Cahit Sıtkı, şiirin dışında kalan her türlü işi, özgürlüğünü tehdit eden bir düşman gibi görerek, şiir yazmayı yaşamının merkezine yerleştirmiştir. Düşleri ve beklentileri realiteyle uyuşmayan şair, zaman zaman bunalıma düşmüş ve bu nedenle dışa karşı pasif; iç dünyasında ise çalkantılı bir ruh haline bürünmüştür. İçine düştüğü sıkıntılı ruh hali ve yaşam karşısındaki çekingenliği Cahit Sıtkı’nın aşk/sevgi’yi bir sığınak olarak algılamasında etkili olmuştur. Bu sığınma psikolojisiyle ilintili olarak da şairin aşk/sevgi nesnesi olan kadınlar kimi zaman bir kız kardeş ve anne gibi şefkatli, kimi zaman da uzaktan sevilen bir güzel gibi masumdurlar.
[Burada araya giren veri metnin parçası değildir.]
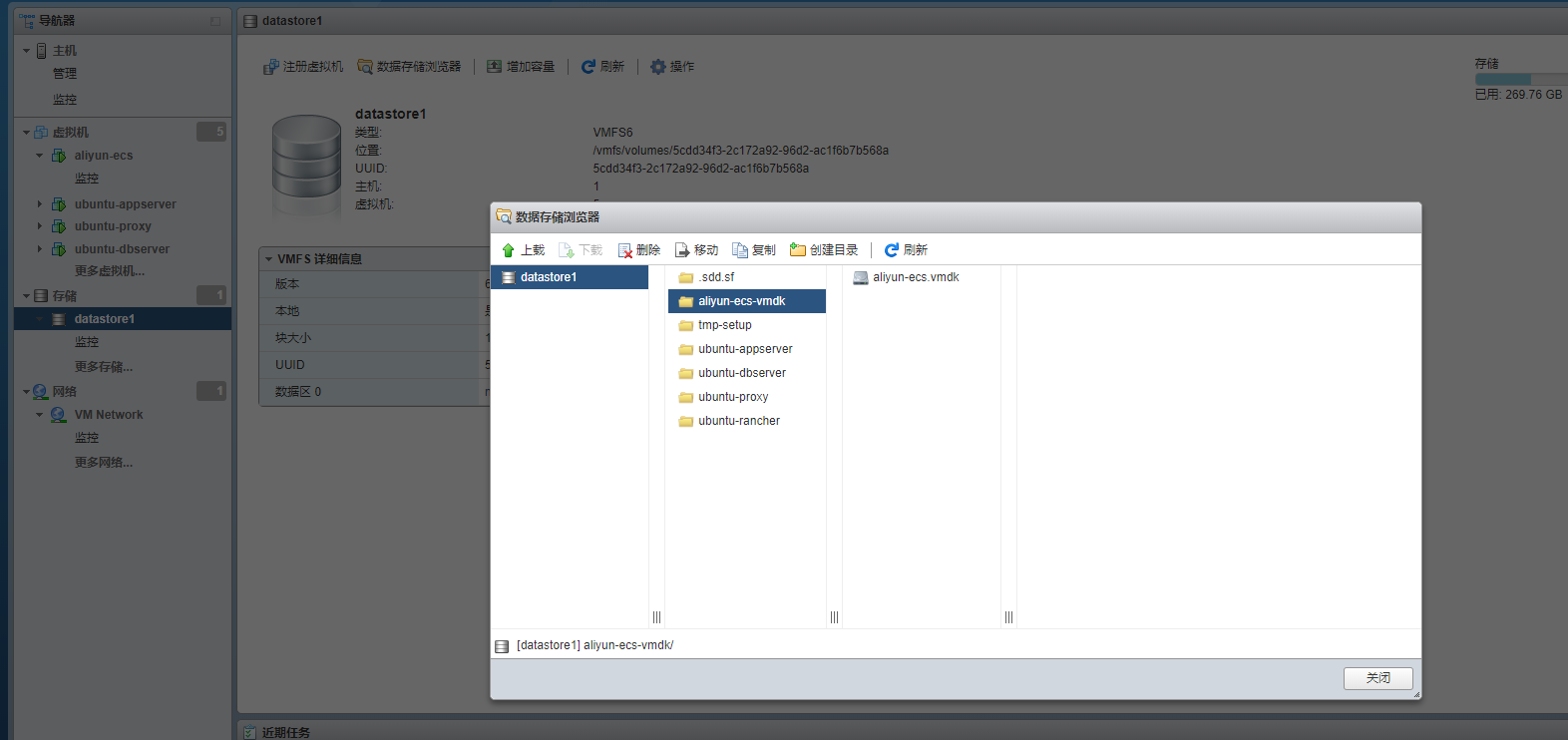The height and width of the screenshot is (740, 1568).
Task: Collapse the Virtual Machines (虚拟机) navigator group
Action: (26, 133)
Böylesine yüce değerlerle ruhunu sağaltan şair, aşk/sevgiyi duyumsadığı her an karamsarlıklarından sıyrılarak ışıklı ve aydınlık bir duygu seline kapılır. Öyle ki onun bu coşkusuna tabiat bile baharın getirdiği dirilişle birlikte eşlik eder. Şairin ilk şiirlerinden itibaren bir sığınak olarak gördüğü aşk/sevgi temi, eşi Cavidan Hanım’la tanışmasından itibaren durulur ki Cahit Sıtkı için sevgili, artık, ölümlü insani yanlarından sıyrılarak ‘melek’leşir. Cahit Sıtkı, hiç beklenmeyen bir zamandaki ölümüyle bu ‘melek’ sevgiliyi insanlığın soylu vicdanına armağan eder. Onun şiirleri okundukça insanoğlu, mutlak tükenişi karşısında sağlam bir dayanak bulacaktır.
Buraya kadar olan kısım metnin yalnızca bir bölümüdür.